Marian Court College was a four-year college in Swampscott, Massachusetts. It was a Roman Catholic institution founded and sponsored by the Sisters of Mercy, originally as a secretarial college. The college opened in 1964 and closed on June 30, 2015.

The Sisters of Mercy founded Marian Court College in 1964 as a two-year secretarial college for women. It became Marian Court Junior College of Business in 1980, and by 1984 offered associate degrees. In 1994 it changed its name to Marian Court College. It offered day and evening programs for women and men leading to a Bachelor in Science degree, and in 2012 began offering four-year degrees in business and criminal justice. On May 1, 2015, the college celebrated its fiftieth anniversary.

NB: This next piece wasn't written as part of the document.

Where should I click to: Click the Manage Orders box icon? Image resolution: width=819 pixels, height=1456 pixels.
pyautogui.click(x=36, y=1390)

The school closed on June 30, 2015, as a result of financial problems stemming from generally declining enrollment. It was a non-residential college, the only entirely commuter Catholic college in the country; enrollment in 2013 was 266, 183 FTE. The last graduating class was 67.

The campus was on a  oceanfront estate, with Calvin Coolidge's Summer White House, originally called White Court, as the main building.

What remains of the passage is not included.